Nighttime blood pressure (BP) dipping can be quantified as the ratio of mean nighttime (sleep) BP to mean daytime (awake) BP. People whose dipping ratio is ≥ 0.90 have been referred to as nondippers, and nondipping is associated with cardiovascular disease events. We examined the relationship between systolic nighttime BP dipping in young adults and the presence of coronary artery calcium (CAC) 10 to 15 years later using data from the ambulatory BP monitoring substudy of the Coronary Artery Risk Development in Young Adults Study. Among 239 participants with adequate measures of both nighttime and daytime readings and coronary artery calcium, the systolic BP dipping ratio ranged from 0.72 to 1.24 (mean, 0.88; SD, 0.06), and CAC was present 10 to 15 years later in 54 participants (22.6%). Compared with those whose systolic BP dipping ratio ranged from 0.88 to 0.92 (quartile 3), the 57 participants (23.9%) with less pronounced or absent dipping (ratio, 0.92-1.24; quartile 4) had an unadjusted odds ratio of 4.08 (95% CI, 1.48-11.2) for the presence of CAC. The 60 participants (25.1%) with a more pronounced dipping (ratio, 0.72-0.85; quartile 1) also had greater odds for presence of CAC (odds ratio, 4.76 [95% CI, 1.76-12.9]). When modeled as a continuous predictor, a U-shaped relationship between systolic BP dipping ratio and future CAC was apparent and persisted after adjustment for multiple potential confounders (P<0.001 for quadratic term). Both failure of systolic BP to dip sufficiently and "overdipping" during nighttime may be associated with future subclinical coronary atherosclerosis.     

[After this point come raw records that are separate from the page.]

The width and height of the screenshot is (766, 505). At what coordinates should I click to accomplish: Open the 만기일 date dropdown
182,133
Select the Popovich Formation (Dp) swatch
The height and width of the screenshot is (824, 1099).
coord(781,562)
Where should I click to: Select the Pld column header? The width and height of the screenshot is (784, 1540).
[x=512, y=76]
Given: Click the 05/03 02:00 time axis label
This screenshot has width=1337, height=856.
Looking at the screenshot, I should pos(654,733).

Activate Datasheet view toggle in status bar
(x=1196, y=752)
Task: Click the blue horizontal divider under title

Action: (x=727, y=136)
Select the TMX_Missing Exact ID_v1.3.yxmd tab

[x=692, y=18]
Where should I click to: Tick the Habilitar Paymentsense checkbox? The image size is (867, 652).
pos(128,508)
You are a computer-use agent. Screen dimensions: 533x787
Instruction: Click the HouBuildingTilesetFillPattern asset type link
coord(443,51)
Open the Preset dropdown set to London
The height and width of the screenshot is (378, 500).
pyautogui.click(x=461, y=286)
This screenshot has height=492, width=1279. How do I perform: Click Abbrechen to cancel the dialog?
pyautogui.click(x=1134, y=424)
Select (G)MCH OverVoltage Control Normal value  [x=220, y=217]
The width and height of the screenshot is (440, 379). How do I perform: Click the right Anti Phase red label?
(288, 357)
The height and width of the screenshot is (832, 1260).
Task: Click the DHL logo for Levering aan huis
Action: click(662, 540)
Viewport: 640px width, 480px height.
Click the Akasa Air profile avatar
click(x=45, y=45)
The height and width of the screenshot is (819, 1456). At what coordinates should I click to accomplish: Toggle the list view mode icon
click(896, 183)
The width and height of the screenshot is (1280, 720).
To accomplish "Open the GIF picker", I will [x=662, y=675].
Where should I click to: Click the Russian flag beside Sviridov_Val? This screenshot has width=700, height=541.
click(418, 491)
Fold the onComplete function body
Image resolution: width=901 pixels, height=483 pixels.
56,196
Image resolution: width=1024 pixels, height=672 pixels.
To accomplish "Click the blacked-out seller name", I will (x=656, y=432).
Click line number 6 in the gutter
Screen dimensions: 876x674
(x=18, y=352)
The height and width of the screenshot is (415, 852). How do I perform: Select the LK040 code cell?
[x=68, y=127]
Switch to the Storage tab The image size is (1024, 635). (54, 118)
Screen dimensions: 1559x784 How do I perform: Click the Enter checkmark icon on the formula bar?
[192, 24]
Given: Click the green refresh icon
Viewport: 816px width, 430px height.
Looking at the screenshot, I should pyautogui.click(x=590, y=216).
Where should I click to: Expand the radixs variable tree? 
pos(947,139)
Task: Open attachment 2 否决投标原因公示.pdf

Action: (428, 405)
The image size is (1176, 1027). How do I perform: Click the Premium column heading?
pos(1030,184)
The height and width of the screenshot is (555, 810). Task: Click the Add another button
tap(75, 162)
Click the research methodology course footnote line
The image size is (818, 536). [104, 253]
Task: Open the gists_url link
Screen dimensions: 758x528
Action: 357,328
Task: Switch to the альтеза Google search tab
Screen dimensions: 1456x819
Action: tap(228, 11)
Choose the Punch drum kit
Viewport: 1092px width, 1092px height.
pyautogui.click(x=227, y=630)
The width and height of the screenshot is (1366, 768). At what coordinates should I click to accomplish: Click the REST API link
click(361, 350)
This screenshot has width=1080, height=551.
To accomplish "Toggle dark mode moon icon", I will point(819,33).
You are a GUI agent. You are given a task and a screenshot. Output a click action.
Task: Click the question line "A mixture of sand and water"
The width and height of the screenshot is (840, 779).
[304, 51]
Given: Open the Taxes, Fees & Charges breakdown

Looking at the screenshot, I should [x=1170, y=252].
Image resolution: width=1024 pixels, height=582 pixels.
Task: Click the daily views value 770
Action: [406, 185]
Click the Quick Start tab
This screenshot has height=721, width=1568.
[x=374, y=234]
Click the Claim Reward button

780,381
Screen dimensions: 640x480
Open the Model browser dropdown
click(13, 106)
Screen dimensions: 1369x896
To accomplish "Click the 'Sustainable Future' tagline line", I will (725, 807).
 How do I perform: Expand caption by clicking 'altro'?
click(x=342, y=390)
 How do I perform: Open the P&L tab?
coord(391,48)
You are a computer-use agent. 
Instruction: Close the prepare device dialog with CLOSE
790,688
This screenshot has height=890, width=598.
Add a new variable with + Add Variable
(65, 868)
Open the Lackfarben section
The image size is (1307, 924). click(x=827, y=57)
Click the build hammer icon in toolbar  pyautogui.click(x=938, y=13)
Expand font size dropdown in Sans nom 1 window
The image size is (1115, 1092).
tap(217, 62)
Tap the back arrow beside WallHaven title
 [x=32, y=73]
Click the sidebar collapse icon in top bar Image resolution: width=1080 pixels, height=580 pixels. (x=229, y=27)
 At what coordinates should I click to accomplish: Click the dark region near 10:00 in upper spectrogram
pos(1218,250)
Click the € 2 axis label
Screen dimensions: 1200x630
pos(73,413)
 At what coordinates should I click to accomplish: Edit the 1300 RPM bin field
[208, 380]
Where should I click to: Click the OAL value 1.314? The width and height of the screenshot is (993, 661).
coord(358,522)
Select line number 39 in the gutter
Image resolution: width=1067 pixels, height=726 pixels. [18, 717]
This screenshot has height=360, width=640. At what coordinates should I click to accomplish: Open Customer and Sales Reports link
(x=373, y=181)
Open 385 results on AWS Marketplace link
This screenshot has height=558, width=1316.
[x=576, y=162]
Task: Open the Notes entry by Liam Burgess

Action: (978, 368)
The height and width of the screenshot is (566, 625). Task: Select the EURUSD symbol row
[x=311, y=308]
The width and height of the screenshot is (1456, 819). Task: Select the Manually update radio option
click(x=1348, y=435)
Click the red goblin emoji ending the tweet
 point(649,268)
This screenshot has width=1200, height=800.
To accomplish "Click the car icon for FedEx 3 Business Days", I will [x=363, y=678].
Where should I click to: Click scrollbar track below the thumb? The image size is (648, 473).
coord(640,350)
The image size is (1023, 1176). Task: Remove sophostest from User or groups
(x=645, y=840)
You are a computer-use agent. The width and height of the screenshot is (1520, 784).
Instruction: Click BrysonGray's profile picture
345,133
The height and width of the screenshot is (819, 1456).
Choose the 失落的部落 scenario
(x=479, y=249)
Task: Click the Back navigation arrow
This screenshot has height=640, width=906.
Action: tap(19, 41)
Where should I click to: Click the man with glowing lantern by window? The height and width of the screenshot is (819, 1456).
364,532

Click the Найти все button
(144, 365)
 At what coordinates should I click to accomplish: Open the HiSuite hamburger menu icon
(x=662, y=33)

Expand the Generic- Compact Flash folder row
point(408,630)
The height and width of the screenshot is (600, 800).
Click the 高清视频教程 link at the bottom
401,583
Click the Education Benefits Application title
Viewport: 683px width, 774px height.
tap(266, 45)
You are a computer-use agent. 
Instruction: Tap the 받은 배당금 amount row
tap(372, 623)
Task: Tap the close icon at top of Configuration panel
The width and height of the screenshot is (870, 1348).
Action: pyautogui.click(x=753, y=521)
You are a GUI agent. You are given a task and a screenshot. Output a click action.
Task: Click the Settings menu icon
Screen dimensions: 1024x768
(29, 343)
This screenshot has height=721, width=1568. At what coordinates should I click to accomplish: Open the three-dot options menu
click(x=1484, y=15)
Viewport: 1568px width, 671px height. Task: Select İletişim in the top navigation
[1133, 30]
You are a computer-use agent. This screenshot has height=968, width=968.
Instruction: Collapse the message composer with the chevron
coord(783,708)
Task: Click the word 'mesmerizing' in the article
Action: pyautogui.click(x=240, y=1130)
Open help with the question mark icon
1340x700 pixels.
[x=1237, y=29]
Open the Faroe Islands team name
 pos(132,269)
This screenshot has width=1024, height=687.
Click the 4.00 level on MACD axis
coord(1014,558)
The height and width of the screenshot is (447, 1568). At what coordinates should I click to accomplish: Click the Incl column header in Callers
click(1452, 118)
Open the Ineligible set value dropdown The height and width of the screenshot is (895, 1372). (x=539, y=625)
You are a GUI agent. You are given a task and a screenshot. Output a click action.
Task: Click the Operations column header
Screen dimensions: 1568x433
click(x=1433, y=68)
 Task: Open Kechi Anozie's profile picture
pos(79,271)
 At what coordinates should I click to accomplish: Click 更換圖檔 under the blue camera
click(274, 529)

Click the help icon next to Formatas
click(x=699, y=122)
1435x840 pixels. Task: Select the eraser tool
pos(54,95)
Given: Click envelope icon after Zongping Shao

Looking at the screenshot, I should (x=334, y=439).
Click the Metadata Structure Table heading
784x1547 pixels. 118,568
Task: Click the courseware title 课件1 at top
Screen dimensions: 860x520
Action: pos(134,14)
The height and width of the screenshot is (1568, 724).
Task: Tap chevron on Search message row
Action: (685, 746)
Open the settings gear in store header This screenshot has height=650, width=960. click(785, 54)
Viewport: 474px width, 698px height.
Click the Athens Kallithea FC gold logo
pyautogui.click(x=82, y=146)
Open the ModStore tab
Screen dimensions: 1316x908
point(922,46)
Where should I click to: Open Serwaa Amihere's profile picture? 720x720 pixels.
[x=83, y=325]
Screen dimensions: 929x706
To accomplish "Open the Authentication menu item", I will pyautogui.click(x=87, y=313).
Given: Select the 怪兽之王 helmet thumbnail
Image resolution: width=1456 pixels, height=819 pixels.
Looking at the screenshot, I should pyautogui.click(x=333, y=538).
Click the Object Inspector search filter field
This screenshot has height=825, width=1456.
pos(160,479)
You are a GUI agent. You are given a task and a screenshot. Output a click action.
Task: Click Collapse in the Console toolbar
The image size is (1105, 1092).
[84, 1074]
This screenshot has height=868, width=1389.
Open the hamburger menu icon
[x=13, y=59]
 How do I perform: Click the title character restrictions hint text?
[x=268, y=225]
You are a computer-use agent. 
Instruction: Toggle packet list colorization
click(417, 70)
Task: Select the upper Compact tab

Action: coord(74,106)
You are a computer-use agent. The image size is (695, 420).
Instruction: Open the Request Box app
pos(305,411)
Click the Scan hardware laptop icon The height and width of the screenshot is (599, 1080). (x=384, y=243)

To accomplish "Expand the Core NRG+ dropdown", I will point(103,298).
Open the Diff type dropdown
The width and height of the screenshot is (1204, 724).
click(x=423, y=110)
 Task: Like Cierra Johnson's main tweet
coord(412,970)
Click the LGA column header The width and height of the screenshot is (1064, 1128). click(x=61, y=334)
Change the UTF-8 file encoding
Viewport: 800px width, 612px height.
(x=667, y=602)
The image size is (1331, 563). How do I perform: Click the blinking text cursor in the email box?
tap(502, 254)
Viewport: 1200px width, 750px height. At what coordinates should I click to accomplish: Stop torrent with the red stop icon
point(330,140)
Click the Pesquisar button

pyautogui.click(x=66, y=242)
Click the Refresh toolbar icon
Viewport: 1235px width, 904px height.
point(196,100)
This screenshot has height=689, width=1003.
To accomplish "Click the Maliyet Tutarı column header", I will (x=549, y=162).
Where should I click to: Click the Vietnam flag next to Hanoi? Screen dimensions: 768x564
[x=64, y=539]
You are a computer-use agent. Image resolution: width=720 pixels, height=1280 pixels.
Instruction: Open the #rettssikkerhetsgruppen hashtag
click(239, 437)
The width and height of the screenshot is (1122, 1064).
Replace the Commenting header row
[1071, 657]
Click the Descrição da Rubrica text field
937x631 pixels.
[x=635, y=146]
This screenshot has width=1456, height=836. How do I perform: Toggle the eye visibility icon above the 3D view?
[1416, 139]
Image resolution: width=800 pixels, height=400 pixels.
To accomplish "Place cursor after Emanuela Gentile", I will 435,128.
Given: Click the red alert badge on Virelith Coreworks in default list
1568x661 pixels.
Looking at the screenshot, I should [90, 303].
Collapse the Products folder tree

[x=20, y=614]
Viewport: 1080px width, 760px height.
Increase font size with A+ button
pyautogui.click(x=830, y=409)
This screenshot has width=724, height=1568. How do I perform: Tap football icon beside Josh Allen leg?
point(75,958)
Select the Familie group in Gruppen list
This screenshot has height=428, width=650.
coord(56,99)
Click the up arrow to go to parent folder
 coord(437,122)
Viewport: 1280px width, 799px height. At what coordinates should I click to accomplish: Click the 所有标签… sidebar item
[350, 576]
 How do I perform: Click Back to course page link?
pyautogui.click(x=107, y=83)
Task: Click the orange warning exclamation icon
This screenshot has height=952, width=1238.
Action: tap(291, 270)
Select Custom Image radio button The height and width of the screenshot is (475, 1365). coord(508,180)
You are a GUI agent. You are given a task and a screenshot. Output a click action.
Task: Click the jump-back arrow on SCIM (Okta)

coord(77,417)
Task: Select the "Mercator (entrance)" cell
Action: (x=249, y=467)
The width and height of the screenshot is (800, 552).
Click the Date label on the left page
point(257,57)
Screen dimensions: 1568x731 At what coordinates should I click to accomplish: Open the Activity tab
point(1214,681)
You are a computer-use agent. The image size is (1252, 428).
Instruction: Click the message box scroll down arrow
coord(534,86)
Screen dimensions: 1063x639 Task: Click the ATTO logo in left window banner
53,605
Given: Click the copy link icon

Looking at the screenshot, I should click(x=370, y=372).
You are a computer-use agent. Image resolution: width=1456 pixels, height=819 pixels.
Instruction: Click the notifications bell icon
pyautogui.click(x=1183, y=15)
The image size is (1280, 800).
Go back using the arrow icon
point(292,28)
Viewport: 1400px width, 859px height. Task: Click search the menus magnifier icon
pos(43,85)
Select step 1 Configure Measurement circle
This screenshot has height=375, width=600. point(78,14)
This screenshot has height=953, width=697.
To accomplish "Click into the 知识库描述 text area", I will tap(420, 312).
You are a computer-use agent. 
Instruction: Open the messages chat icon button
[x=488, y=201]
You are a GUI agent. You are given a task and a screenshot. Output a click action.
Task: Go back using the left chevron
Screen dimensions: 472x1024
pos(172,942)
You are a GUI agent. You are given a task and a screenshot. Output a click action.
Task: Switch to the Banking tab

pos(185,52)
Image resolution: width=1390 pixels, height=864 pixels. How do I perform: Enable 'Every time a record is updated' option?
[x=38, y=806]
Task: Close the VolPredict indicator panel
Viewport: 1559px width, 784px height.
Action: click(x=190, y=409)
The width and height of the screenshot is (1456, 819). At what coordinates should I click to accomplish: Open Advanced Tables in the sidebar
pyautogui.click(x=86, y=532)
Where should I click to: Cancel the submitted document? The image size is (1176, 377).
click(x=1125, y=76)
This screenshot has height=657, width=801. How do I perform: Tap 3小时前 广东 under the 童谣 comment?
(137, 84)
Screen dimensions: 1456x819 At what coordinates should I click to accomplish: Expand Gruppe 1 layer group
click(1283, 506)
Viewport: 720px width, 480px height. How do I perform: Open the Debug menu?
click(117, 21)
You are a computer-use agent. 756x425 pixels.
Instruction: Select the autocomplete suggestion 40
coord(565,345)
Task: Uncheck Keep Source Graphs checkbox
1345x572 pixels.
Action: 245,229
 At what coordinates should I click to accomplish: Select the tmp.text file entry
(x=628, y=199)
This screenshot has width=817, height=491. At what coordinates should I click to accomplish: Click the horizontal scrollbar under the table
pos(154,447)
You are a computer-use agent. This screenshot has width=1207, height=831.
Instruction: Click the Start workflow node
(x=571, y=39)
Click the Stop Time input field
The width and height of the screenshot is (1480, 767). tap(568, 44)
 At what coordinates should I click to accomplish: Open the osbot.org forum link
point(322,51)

A possible relationship of nocturnal blood pressure variability with coronary artery disease in diabetic nephropathy

Evidence suggests a relationship between short-term blood pressure (BP) variability and cardiovascular target-organ damage. Although a blunted nocturnal decrease in BP and reduced heart rate variability have been shown to be associated with cardiovascular morbidity in diabetic patients, little information is available on short-term BP variability. In this study, short-term BP variability was assessed in 36 subjects with type 2 diabetes and overt nephropathy who underwent ambulatory BP monitoring, and the factors that correlated with short-term BP variability were examined. The incidence of coronary artery disease (CAD) was significantly greater in the patients with increased 24-h systolic BP variability (67% versus 11%; p < 0.0005), while that of cerebrovascular disease was not significantly affected (61% versus 50%). Multiple stepwise regression analysis revealed that serum cholesterol (cholesterol) and plasma norepinephrine (p-NE) were significant and independent contributors to nighttime systolic BP variability (partial R2 = 0.490, p < 0.001; partial R2 = 0.470, p < 0.001) and demonstrated that body mass index and p-NE were primary determinants of nighttime diastolic BP variability (partial R2 = 0.539, p < 0.0005; partial R2 = 0.304, p < 0.05). Diabetic nephropathy patients with CAD had significantly increased daytime systolic (17.8 mmHg versus 13.1 mmHg, p < 0.0005), nighttime systolic (17.4 mmHg versus 10.5 mmHg, p < 0.0001), and nighttime diastolic (10.4 mmHg versus 7.2 mmHg, p < 0.05) BP variability. Furthermore, logistic regression analysis demonstrated that nighttime systolic BP variability was an independent risk factor for CAD (odds ratio 3.13 [95% CI 1.02-9.61]; p < 0.05). The increase in nighttime BP variability is associated with a proportional sympathetic activation in diabetic nephropathy. Elevated short-term BP variability combined with relative sympathetic prevalence during the night might represent an important risk factor for cardiovascular events in the diabetic population.